### SHORT EXERCISE A
Translate this sentence from the passage on the drug-sale testimony into Spanish: "The police sought something “[b]igger and better” than a single sale."
### SHORT EXERCISE B
Transcribe the portion of the passage on the drug-sale testimony that starts with the words containing "On cross-examination, defense" and ends with "post conviction relief.".

### READING TEXT
>> start

According to Buckley, he had not drafted a report of this incident, and thus it was not disclosed in discovery provided to defense counsel.
Following Buckley's disclosure of the drug sale, the judge instructed the jury that “[w]e're dealing with the allegations that are set forth in the indictment and I'm going to charge you as to what you are to decide and I will even give you a verdict sheet, you understand, to assist you in what you have to decide, okay?” No further instruction, as required by State v. Cofield, 127 N.J. 328, 340-41 (1992), was offered then or at the conclusion of trial.
On re-cross examination, defense counsel elicited further testimony from Buckley regarding the sale, including the fact that he was “in very close proximity” to defendant, and that the drugs were packaged in a glassine envelope. The reason Buckley did not arrest defendant at the time of the hand-to-hand transfer, Buckley stated, was that the investigation into defendant's drug dealing was ongoing and “this was prior to the Court authorized search warrant.” The police sought something “[b]igger and better” than a single sale. Counsel established as well that probable cause was required to obtain a warrant and that at the time of the sale, the police were seeking to establish probable cause for a warrant to search Banks's apartment. As a final matter, defense counsel established that defendant's drug sale was unquestionably a crime. Re-redirect examination of Buckley elicited testimony that the purpose of his surveillance was to gain the information on defendant that led to the issuance of the warrant authorizing search of his person that was executed on July 6.
On direct examination, Officer Rawding corroborated the fact that the searches of defendant's person and Banks's apartment had been conducted pursuant to search warrants. Defense counsel elicited on cross-examination that, in addition to the cocaine and heroin found above the bathroom ceiling, marijuana had been found in the apartment and that possession of marijuana was unlawful.
As a final matter, Detective Edwards testified that he was “part of organizing surveillance and team members for the execution of the search warrant” and that two surveillance and ten tactical narcotics team members were involved. When asked on direct examination why he had not analyzed the pouch and drugs for fingerprints, he stated: “The investigation led to various different other sources of information that led me to be able to develop probable cause to make the arrest and sign warrants against individuals who I thought ․ were responsible for the evidence seized.”
On cross-examination, defense counsel led off by asking who was the target of the police's operation. At side bar, the trial judge expressed his concern regarding counsel's line of questioning, to which counsel replied that he believed Edwards would identify Banks as the target. That answer elicited the following response from the prosecutor:
No, judge, they were both the target and Edwards oversaw and knows about everything and that's going to come out and it's going to be a mistrial or it's going to be post conviction relief.

>> end

### DATA BLOCK
>> start

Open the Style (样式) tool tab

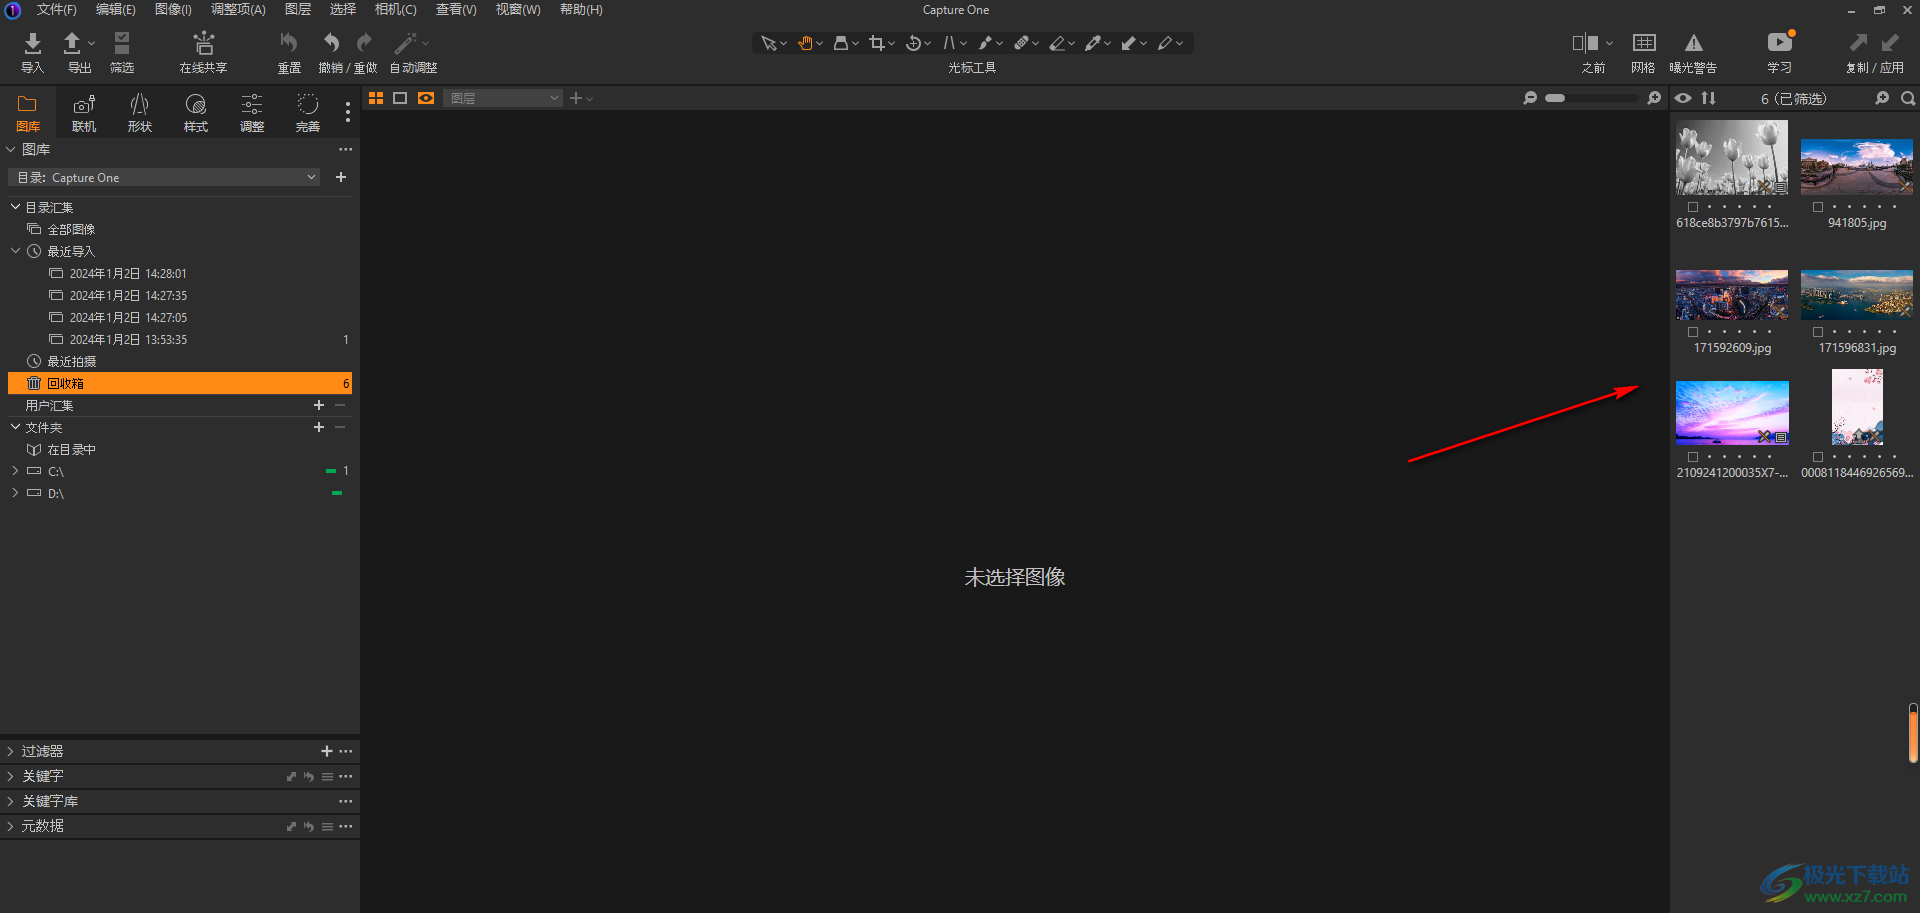click(196, 106)
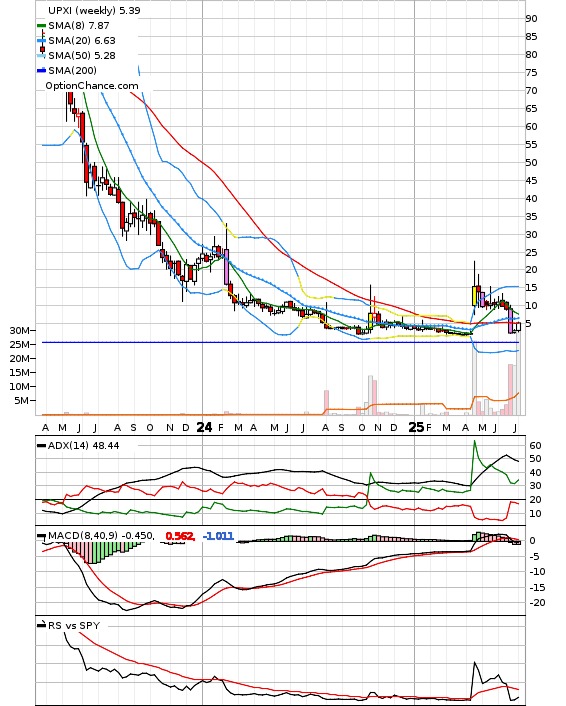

>> end

### FULL SOLUTION A
La policía buscaba algo «más grande y mejor» que una sola venta.

### FULL SOLUTION B
On cross-examination, defense counsel led off by asking who was the target of the police's operation. At side bar, the trial judge expressed his concern regarding counsel's line of questioning, to which counsel replied that he believed Edwards would identify Banks as the target. That answer elicited the following response from the prosecutor:
No, judge, they were both the target and Edwards oversaw and knows about everything and that's going to come out and it's going to be a mistrial or it's going to be post conviction relief.